Design decisions and trade-offs
Why not a contextual bandit? A contextual bandit would personalise image selection per user segment (e.g., showing a “guide-led experience” image to users with a history of guided tours). This was considered and deprioritised for V1: adding a context layer multiplies the cold-start problem for each (product × context) pair, and the non-contextual MAB already delivered measurable lift. A contextual extension is the natural V2 — segment by traveler type, market, and device.
Why GPT-4V rather than a fine-tuned vision model? Two reasons. First, the shortlisting criteria required multi-dimensional reasoning about image content — title-image alignment requires reading the product title and interpreting the image jointly, which is the precise strength of a large vision-language model. A fine-tuned classifier would require labelled training data at catalogue scale, which did not exist. Second, GPT-4V allowed the shortlisting criteria to be iterated cheaply via prompt engineering rather than retraining.

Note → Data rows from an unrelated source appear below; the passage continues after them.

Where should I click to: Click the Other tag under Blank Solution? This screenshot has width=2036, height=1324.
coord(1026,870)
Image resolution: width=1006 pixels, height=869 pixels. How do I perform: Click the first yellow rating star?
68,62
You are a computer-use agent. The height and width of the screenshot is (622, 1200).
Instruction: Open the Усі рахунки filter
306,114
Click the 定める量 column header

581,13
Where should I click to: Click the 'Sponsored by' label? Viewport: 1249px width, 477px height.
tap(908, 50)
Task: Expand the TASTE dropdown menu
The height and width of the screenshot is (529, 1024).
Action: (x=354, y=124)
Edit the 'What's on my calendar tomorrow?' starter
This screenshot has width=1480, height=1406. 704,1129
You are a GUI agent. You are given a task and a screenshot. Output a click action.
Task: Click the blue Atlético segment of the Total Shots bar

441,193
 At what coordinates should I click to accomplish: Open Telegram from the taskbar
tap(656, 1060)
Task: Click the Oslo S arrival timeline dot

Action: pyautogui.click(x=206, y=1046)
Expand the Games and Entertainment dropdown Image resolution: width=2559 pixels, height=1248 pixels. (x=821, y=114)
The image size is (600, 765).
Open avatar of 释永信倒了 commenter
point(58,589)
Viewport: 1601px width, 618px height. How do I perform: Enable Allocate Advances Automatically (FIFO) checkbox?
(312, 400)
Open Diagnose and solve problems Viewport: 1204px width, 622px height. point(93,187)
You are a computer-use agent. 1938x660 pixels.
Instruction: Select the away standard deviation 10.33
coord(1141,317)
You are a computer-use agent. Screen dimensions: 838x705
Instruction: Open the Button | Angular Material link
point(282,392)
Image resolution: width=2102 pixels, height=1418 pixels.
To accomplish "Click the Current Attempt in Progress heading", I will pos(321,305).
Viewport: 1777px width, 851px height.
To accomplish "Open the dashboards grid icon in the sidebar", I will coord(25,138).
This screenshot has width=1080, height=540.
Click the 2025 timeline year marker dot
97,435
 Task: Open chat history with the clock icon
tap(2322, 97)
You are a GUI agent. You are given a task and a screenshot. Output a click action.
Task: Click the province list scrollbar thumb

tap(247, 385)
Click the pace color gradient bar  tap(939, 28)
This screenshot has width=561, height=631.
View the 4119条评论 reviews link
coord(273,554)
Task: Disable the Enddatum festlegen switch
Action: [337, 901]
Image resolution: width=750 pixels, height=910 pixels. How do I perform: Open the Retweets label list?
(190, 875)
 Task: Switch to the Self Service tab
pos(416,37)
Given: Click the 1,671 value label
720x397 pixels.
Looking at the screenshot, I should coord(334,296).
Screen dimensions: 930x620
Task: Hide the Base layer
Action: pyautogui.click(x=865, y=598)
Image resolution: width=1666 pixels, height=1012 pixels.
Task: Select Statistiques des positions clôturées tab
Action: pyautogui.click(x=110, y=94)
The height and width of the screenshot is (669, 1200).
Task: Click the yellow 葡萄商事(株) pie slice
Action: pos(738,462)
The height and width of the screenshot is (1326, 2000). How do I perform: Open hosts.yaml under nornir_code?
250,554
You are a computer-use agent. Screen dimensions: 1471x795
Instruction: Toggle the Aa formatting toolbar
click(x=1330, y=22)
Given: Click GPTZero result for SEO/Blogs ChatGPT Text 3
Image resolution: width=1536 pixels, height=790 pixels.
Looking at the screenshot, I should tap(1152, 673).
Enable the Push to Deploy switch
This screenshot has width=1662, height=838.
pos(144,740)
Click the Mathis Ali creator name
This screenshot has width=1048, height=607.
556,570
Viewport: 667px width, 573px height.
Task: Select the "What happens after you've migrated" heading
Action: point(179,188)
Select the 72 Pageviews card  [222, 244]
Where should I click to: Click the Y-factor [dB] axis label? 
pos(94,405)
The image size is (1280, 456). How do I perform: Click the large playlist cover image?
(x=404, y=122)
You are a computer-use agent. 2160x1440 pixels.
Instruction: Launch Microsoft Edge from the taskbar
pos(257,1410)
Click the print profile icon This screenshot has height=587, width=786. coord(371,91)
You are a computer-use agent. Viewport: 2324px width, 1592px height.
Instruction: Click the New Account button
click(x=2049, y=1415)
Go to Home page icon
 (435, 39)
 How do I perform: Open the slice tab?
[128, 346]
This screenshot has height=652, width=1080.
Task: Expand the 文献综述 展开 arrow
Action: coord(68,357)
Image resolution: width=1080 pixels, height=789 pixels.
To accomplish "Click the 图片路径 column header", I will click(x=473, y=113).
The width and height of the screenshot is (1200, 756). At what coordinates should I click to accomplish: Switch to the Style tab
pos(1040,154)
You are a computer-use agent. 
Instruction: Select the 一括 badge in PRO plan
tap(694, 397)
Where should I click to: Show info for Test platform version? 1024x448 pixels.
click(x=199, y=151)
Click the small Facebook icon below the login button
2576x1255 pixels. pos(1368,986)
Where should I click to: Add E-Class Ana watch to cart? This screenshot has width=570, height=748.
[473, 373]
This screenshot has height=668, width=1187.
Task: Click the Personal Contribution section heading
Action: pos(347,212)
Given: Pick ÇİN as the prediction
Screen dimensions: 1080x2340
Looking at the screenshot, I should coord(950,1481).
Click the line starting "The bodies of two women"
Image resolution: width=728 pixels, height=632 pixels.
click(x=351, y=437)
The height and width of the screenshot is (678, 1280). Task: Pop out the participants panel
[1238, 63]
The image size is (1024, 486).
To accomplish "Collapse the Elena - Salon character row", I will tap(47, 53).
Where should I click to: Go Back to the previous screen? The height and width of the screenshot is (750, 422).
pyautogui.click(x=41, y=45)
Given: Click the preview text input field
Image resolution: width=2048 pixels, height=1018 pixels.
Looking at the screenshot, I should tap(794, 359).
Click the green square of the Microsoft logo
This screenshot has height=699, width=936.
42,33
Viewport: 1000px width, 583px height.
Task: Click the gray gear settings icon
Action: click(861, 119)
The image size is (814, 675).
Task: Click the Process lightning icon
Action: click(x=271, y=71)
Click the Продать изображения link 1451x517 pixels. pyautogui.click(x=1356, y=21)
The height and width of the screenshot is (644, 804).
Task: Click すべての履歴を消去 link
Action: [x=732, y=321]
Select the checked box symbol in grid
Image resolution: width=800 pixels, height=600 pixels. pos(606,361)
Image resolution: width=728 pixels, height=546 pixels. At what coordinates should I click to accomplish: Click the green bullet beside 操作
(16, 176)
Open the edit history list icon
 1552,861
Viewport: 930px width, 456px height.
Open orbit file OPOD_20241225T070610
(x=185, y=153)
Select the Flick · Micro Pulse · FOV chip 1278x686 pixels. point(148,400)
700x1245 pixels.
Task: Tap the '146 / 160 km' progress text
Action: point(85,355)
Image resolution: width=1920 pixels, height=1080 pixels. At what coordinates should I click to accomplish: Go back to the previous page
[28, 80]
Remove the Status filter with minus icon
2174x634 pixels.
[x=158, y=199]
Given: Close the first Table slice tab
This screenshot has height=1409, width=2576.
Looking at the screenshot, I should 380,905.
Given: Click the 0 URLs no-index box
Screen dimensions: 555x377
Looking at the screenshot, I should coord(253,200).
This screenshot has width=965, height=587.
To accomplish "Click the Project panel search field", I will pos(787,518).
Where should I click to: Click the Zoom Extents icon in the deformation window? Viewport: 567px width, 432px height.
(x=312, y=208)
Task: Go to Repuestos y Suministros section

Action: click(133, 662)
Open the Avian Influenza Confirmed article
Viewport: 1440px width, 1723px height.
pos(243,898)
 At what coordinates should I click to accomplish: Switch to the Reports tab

Reward signal: CTR is a fast, dense signal (many impressions per day per product) and a direct proxy for the objective (more clicks to product pages). It introduces a bias: a compelling image might drive high CTR but low conversion if it overpromises the experience. A V2 metric design would incorporate downstream signals — bookings per click, review satisfaction — into a composite reward, with CTR as the primary optimisation signal and conversion rate as a guardrail metric.
Connection to broader portfolio
This project sits at the intersection of three themes that run across the portfolio:
- Exploration-exploitation under reward sparsity — the same tension addressed with supervised LTR in Ranker V2 appears here, resolved with a different tool (bandit) appropriate to the smaller action space and faster reward signal.
- Vision-language models as annotation infrastructure — the use of GPT-4V as a scalable scoring layer parallels the ABSA and content-quality pipeline work in portfolio-3 and portfolio-11: large multimodal models used to generate structured signal at catalogue scale rather than as end-user-facing features.
- A/B testing methodology — the guardrail design (minimum impressions, traffic floors, posterior confidence thresholds) directly applies the experimentation standards documented in Cross-Portfolio Engineering Practices.